Prevent lambda from becoming stuck at 1.0

Question

Prevent lambda from becoming stuck at 1.0

Closed this issue 4 years ago · 1 comments

rickstaa commented 4 years ago

The lambda Lagrange multiplier seems to get stuck at 1.0 sometimes.

Solution

This problem seems to be fixed if we use log_lambda in the lambda_loss function instead of lambda.

Use lambda

Use log_lambda

Testing 3

Let's perform some last quick tests to see if the behaviour changes if we:

Start with lambda on 1.0.
- Causes the problem of lambda being stuck to occur more often when lambda is used in the lambda loss. This is not the case when we use log_lambda in the actor loss.
Let's check what the lambda does if we don't clip it to be below 1.0. We have to clip between 0.0 otherwise we get the problem that log_lambda becomes -inf.
- The problem goes away if the lambda is not clipped to be lower than 1.0 and lambda is used in the lambda loss (I used a range of 0.0-2.0).

Possible causes

As can be seen from the discussion on #32 this might be because log_lambda is more numerically stable. Looking at this stack exchange question](https://datascience.stackexchange.com/questions/25024/strange-behavior-with-adam-optimizer-when-training-for-too-long) the reasoning might be as follows:

Use of lambda -> Higher variance in the lambda loss -> Higher variance in the gradients -> This saturates the adam optimizer which uses a rolling geometric mean of recent gradients and squares of the gradients.

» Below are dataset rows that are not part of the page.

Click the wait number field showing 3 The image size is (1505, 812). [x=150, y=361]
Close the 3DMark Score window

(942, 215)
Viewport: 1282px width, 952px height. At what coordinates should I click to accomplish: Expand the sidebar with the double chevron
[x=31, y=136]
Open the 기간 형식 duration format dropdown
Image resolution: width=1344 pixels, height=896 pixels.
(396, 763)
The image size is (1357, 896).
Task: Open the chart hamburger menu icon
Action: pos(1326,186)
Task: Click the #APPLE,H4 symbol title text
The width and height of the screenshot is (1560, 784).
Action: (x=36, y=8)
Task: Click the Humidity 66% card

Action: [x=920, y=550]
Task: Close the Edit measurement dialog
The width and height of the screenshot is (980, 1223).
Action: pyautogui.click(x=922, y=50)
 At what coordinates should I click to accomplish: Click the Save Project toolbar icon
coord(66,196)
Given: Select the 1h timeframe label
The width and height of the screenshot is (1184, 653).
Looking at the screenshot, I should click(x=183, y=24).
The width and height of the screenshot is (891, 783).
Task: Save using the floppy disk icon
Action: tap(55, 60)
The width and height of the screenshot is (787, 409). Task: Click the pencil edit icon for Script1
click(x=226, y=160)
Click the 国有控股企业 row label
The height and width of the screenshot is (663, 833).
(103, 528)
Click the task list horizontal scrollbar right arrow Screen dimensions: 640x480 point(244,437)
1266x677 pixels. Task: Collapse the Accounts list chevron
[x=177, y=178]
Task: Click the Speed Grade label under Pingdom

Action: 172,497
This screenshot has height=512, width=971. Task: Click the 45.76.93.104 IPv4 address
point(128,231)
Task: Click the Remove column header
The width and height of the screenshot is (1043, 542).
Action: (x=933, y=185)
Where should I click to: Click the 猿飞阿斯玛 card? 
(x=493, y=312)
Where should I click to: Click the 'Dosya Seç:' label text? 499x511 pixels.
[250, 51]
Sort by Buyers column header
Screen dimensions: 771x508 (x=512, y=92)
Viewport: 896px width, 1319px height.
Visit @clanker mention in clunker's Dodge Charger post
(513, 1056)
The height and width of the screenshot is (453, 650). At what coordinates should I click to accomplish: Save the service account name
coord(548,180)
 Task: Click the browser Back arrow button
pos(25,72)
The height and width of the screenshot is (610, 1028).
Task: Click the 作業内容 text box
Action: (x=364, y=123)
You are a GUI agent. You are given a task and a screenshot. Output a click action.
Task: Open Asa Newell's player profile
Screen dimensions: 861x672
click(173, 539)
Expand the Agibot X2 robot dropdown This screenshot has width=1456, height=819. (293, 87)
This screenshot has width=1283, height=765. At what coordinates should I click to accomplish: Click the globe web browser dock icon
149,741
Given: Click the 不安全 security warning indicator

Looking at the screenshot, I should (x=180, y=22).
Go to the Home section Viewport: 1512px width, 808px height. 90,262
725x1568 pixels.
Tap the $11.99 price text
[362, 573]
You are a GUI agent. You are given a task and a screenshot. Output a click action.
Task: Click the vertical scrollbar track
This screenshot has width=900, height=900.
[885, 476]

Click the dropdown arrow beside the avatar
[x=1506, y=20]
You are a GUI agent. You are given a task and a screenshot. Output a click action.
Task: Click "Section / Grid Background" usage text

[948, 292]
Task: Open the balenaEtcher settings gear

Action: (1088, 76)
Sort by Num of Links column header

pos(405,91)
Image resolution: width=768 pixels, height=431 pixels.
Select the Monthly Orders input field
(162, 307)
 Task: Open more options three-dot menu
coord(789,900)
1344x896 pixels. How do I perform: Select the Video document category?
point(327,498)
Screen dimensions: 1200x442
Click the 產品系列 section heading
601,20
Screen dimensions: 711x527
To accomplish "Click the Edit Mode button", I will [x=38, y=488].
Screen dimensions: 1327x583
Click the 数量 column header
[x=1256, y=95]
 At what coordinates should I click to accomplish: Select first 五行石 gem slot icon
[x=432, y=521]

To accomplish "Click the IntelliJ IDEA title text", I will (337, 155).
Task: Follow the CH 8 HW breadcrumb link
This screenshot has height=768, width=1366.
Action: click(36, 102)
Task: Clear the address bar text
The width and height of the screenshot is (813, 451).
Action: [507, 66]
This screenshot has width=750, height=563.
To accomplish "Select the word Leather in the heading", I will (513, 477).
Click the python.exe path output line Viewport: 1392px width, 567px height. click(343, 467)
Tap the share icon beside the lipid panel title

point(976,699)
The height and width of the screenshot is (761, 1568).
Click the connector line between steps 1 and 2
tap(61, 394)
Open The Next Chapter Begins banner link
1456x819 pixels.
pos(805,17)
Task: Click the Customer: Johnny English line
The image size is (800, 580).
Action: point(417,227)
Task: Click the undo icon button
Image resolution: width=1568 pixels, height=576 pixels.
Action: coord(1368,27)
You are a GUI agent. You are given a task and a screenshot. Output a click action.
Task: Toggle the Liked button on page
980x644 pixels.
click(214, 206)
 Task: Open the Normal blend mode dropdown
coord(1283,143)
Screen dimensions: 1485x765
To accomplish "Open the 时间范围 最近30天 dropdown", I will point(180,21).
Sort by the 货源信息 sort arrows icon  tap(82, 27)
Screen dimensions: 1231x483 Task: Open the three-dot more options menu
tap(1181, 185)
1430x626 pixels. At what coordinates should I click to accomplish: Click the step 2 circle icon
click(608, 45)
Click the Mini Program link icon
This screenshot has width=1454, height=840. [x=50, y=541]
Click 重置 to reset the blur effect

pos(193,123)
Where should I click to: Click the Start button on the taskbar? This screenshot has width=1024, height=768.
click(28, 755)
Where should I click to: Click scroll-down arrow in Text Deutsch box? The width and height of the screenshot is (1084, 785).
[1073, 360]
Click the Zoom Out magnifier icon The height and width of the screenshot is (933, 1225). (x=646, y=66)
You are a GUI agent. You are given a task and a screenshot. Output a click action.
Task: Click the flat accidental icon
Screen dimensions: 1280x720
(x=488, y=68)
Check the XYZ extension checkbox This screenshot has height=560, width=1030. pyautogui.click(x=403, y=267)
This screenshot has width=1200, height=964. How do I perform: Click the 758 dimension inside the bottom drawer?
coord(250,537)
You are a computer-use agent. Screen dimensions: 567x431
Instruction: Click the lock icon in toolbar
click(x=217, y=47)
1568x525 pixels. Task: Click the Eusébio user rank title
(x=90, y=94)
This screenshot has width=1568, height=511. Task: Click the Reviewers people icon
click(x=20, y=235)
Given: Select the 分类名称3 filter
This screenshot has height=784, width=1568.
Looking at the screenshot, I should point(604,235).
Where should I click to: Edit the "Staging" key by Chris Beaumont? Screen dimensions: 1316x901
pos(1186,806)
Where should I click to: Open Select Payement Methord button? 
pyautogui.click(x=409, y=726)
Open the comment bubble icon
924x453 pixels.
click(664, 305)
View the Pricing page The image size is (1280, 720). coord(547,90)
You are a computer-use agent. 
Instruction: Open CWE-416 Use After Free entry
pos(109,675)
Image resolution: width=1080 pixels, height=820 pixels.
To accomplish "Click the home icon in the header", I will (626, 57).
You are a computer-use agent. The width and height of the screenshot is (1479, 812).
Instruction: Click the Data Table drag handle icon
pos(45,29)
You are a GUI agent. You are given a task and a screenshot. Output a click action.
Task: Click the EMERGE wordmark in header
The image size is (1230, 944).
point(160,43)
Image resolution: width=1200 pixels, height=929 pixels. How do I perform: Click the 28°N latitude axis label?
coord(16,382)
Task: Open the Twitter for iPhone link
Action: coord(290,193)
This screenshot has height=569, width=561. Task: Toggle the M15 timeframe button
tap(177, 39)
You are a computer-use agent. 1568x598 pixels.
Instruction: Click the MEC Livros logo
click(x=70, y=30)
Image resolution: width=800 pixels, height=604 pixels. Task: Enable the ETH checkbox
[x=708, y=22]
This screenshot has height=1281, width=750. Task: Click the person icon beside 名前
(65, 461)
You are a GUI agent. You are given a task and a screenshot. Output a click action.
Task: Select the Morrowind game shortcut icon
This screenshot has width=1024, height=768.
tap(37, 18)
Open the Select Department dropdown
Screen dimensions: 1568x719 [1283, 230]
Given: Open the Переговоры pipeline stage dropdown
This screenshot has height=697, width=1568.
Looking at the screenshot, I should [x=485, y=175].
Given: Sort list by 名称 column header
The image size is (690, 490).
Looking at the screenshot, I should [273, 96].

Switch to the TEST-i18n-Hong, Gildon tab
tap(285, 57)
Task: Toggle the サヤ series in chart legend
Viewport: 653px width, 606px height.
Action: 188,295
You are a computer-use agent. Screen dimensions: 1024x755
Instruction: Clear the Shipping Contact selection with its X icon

The problem is caused by the fact that we both use lambda in the loss_function but also clamp lambda using torch.clamp. This causes the gradients outside the accepted range (in our case 0-1.0 to become zero. This means that when the log_lambda becomes bigger than 0.0 the gradients vanish. As a result the lambda_loss does not influence the log_lambda anymore. The optimizer therefore has no way to optimize the log_lambda and related lambda also see this pytorch issue.

Figure taken from this pytorch forum post.

Conclusion

@panweihit Based on my debugging session explanation 2 seems to be the most prominent. If we look at the gradients they indeed become 0.0 when log_lambda becomes bigger than 0.0. I therefore think it is wise to use log_lambda instead of the in the paper defined lambda (see eq 14 of Han et al 2020). While doing this, we have to specify the reason why the used format is different from the paper.

Answer 1 · 2021-02-16T15:58:36.000Z

Fixed in v0.5.0.